Miran’s take on quantitative easing of the balance sheet
Miran is serving a temporary role on the seven-member Fed Board of Governors.
“Expanding our balance sheet when you’re at the zero-lower bound, at the middle of a financial crisis, is the right move,” Miran said.
“But you should keep your powder dry for when you need to make a move like that.”
Miran turns to U.S. dollar valuations
In discussing weaker U.S. dollar valuations relative to reserve currency peers, Miran said, “You need a really big move for it to sort of really be a first-order issue that would really affect consumer inflation in the United States. The result is that it doesn’t matter that much for consumer inflation.”
Miran said he does not expect recent dollar weakness to impact central bankers in the implementation of monetary policy.
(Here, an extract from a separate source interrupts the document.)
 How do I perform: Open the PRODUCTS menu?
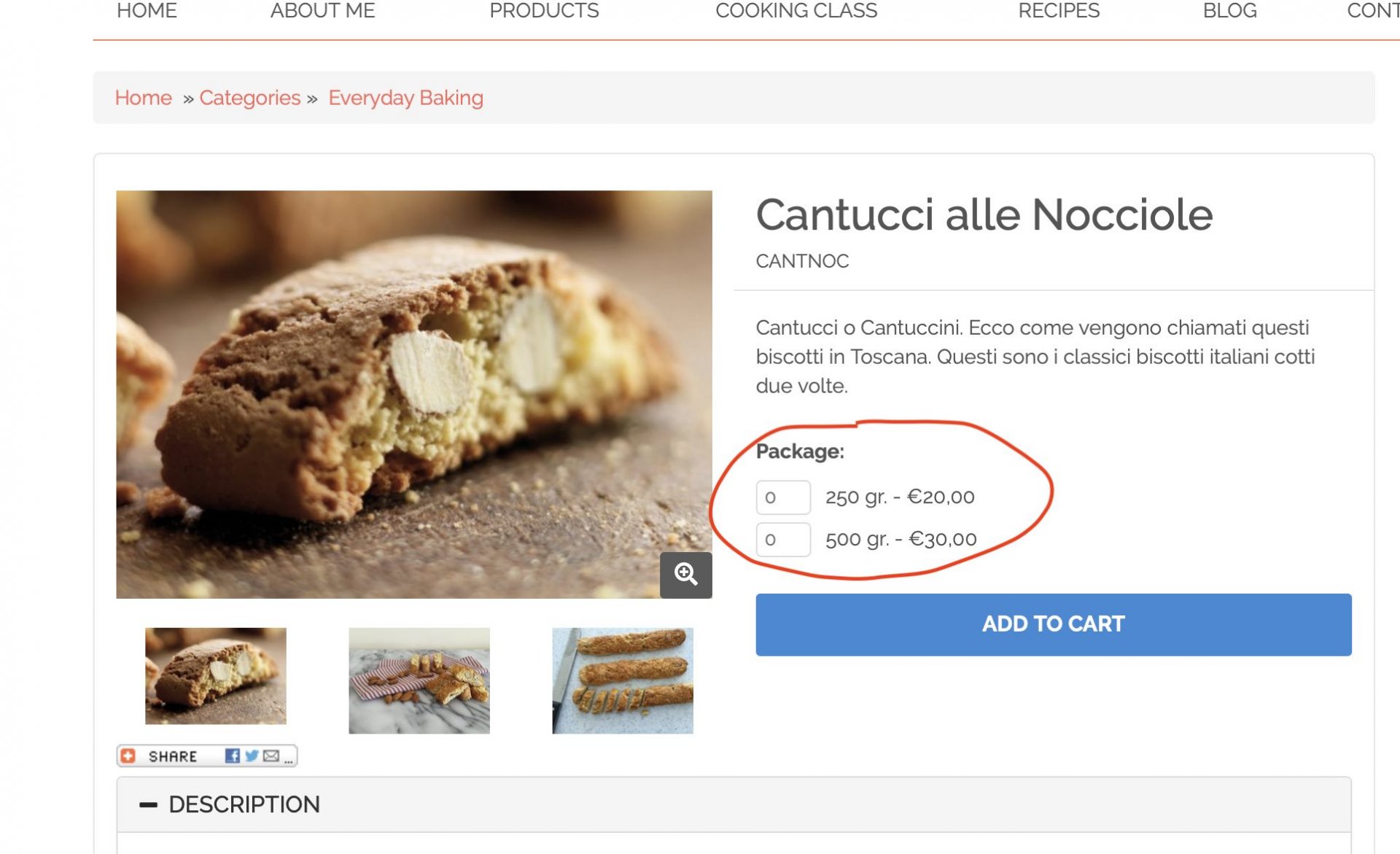tap(544, 11)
Veteran/longtime Wall Street analyst Stephen Guilfoyle in a TheStreet Pro post said he agreed with this statement to a point.
Related: J.P. Morgan predicts what’s next for mortgage rates, housing market
“Lower dollar valuations force higher prices for commodities and goods and services at the producer / wholesale levels. These impacts would, in a controlled laboratory, produce in higher consumer prices,’’ Guilfoyle said.
However, Guilfoyle said Miran is incorrect to assume that a weaker dollar will not impact inflation.
“To do so could be akin to mistaking art for science and vice versa. Economics, no matter how much economists want to claim it is a science, will always be art, as conditions can never be constant,’’ Guilfoyle said.
Latest U.S. mortgage rate averages
Mortgage rates have hovered just under or around 6% recently.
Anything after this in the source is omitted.